Das Gesicht der „Aljonka“-Schokolade: Wer ist das blauäugige Mädchen im Kopftuch?

Freepik; Red October
Erst 40 Jahre nach dem Produktionsstart verklagte „das Mädchen auf der Schokoladenpackung“ den Süßwarenhersteller auf Millionen Rubel Schadensersatz.

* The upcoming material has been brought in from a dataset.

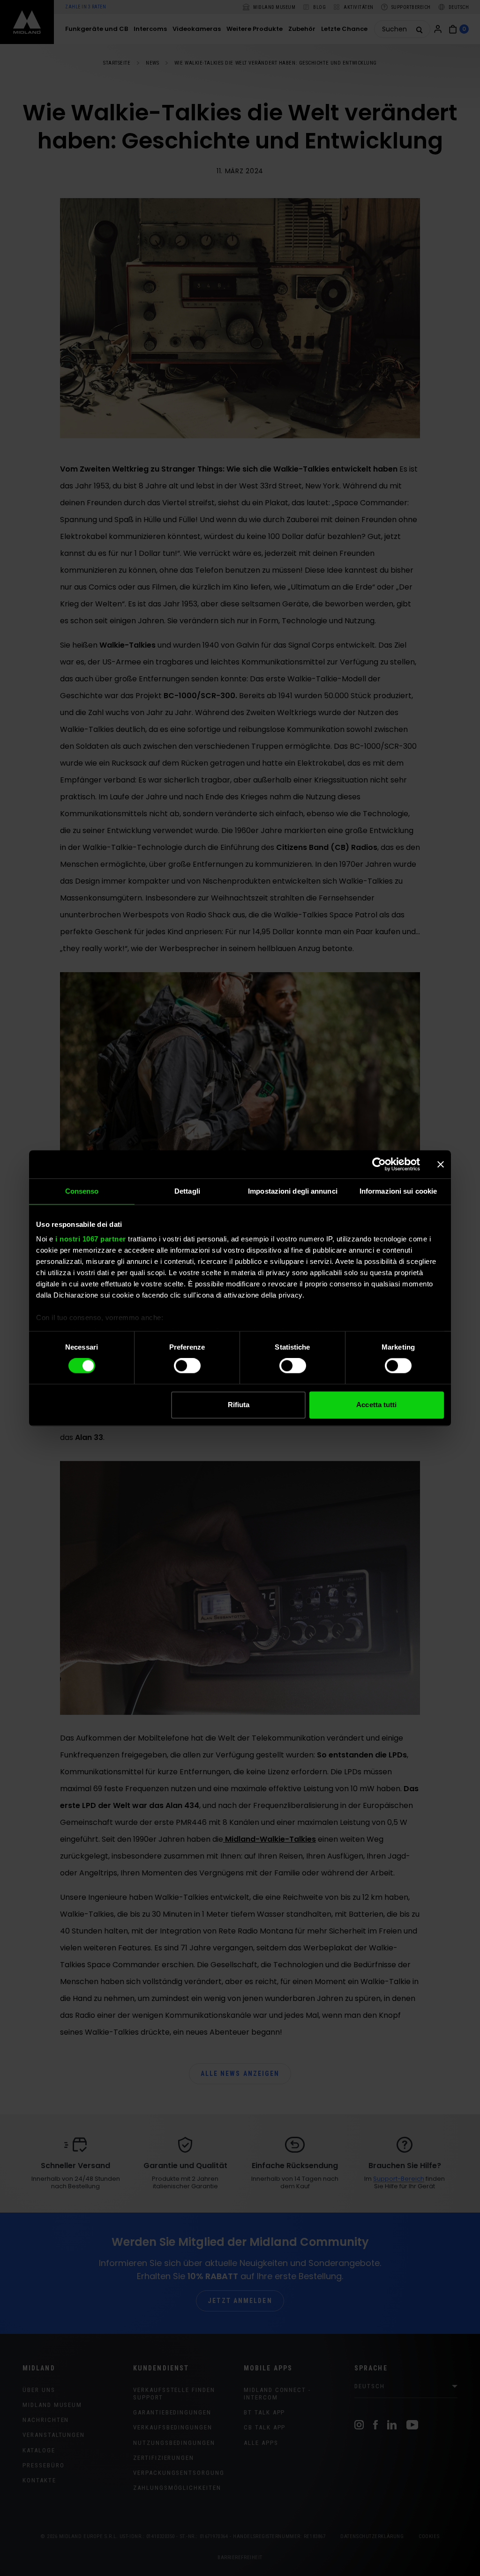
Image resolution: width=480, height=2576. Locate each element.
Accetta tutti (376, 1405)
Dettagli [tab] (187, 1191)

„Wir brauchen eine erschwingliche Milchschokolade!“ So lautete die Aufgabe des staatlichen Ernährungsprogramms der Sowjetregierung in den 1960er Jahren. Die Schokoladenfabrik „Roter Oktober“ ging aus einer Ausschreibung der Regierung als Sieger hervor. 

Walentina Tereschkowa mit ihrer Tochter

Das nach der Tochter der ersten Kosmonautin Walentina Tereschkowa „Aljonka“ benannte Produkt wurde zur bekanntesten „Volksschokolade“ der Sowjetunion. Die Ehre, das Gesicht der Schokolade zu werden, ging jedoch an ein anderes Mädchen. 1966 erschienen die ersten „Aljonkas“ mit dem Porträt der acht Monate alten Jelena Gerinas.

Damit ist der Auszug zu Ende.